**正文段落:**
---

1:native侧和JS侧交互实现,创建一个VideoCompressor类实例绑定到JS对象中。
napi_value VideoCompressor::JsConstructor(napi_env env, napi_callback_info info) {
napi_value targetObj = nullptr;
void *data = nullptr;
size_t argsNum = 0;
napi_value args[2] = {nullptr};
napi_get_cb_info(env, info, &argsNum, args, &targetObj, &data);
auto classBind = std::make_unique<VideoCompressor>();
napi_wrap(
env, nullptr, classBind.get(),
[](napi_env env, void *data, void *hint) {
VideoCompressor *bind = (VideoCompressor *)data;
delete bind;
bind = nullptr;
},
nullptr, nullptr);
return targetObj;
}
Videocompressor在JS侧自定义封装的对象,里面包含启动本地录制方法。
declare class VideoCompressor {
startRecordNative: (
outputFileFd: number,
width:number,
height:number,
outPutFilePath: string,
) => Promise<CompressorResponse>;
pushOneFrameDataNative: (
byteBuffer: ArrayBuffer
)=> Promise<CompressorResponse>;
stopRecordNative: (
)=> Promise<CompressorResponse>;
}
native侧自定义封装一个视频录制管理器类,包含启动本地录制方法。

---

**挑战任务 1:** 请输出VideoCompressor说明中以含有“declare class VideoCompressor”的词句开头、以“native侧自定义封装一个视频录制管理器类,包含启动本地录制方法。”收尾的部分，一字不改。
**挑战任务 2:** 把VideoCompressor说明中的这句话译成英语：“native侧自定义封装一个视频录制管理器类,包含启动本地录制方法。”
**挑战任务 3:** 接着VideoCompressor说明的最后一句往下续写。

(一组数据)
---

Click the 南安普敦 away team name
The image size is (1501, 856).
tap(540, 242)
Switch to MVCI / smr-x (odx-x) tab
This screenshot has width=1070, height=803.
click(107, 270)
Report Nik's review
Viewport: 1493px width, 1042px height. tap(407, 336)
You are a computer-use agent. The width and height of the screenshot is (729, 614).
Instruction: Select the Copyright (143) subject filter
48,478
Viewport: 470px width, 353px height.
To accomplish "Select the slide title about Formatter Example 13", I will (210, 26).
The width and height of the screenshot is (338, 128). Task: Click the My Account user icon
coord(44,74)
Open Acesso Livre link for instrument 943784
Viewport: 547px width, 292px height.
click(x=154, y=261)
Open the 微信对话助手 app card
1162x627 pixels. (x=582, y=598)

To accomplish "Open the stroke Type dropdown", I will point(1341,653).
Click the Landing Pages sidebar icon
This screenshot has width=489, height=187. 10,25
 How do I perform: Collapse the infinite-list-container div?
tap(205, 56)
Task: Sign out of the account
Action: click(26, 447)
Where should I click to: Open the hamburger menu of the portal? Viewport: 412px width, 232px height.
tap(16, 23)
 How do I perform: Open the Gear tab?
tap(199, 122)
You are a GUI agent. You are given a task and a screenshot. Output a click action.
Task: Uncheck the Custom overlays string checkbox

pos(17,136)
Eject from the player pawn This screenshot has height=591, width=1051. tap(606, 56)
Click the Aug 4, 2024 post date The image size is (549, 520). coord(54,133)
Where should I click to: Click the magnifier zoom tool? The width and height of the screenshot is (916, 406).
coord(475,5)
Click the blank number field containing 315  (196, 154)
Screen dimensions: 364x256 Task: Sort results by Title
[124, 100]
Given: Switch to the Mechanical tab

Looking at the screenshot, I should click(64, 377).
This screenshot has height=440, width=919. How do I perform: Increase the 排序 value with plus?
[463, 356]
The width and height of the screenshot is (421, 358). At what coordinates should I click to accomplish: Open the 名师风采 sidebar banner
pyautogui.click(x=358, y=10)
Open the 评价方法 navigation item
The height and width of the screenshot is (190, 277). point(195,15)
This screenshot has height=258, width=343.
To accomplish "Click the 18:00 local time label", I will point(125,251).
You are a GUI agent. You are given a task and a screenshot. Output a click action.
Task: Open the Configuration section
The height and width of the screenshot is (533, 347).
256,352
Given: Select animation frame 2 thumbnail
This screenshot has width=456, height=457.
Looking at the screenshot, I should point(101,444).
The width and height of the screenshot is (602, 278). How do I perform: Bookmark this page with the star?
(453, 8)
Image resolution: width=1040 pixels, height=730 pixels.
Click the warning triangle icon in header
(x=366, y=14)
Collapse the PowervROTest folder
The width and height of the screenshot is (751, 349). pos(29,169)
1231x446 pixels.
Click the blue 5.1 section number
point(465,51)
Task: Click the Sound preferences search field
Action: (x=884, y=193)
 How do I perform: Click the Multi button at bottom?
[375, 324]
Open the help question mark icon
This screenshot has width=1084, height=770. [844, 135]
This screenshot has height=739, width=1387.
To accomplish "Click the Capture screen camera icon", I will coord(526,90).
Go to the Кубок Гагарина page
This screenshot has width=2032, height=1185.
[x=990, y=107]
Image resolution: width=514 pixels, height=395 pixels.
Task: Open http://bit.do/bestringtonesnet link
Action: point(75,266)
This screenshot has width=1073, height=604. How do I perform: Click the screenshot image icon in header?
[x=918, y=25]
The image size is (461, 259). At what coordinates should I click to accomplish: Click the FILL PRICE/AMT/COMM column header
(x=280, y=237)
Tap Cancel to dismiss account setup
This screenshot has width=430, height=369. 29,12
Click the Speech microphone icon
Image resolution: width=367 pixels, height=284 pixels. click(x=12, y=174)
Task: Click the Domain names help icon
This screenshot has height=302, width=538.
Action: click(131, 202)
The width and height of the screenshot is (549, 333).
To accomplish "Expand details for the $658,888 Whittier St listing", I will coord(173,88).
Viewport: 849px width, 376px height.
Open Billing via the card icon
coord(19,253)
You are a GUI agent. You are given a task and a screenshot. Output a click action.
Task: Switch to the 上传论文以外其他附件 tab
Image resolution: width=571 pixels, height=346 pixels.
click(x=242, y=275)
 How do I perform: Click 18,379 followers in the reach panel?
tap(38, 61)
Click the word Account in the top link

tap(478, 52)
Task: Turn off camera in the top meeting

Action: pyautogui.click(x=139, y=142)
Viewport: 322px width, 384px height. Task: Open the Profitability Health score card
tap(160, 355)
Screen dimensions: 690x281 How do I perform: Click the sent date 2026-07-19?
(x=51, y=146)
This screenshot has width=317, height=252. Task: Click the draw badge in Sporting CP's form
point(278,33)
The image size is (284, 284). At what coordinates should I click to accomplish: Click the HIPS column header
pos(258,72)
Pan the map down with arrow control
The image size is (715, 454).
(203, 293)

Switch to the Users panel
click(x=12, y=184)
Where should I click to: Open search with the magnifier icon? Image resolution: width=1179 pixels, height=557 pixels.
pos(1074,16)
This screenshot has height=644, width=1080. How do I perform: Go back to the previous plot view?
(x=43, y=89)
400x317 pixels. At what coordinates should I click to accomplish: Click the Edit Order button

---

**结果 1:**
declare class VideoCompressor {
startRecordNative: (
outputFileFd: number,
width:number,
height:number,
outPutFilePath: string,
) => Promise<CompressorResponse>;
pushOneFrameDataNative: (
byteBuffer: ArrayBuffer
)=> Promise<CompressorResponse>;
stopRecordNative: (
)=> Promise<CompressorResponse>;
}
native侧自定义封装一个视频录制管理器类,包含启动本地录制方法。

**结果 2:** On the native side, a custom video recording manager class is encapsulated, which includes a method for starting local recording.

**结果 3:**
class VideoRecordManager {
bool videoRecorderIsReady = false;
int32_t CreateVideoEncode();
int32_t CreateMutex();
void VideoCompressorWaitEos();
void NativeRecordStart(); // 启动本地录制
void SetCallBackResult(int32_t code, std::string str);
void Release();
public:
std::unique_ptr<VideoRecordBean> videoRecordBean_;
static VideoRecordManager &getInstance() {
static VideoRecordManager instance;
return instance;
}
void startRecord(); // 开始录制
void pushOneFrameData(void *data); // 推送一帧视频数据
void stopRecord(); // 停止录制视频
};
2:接收JS侧数据。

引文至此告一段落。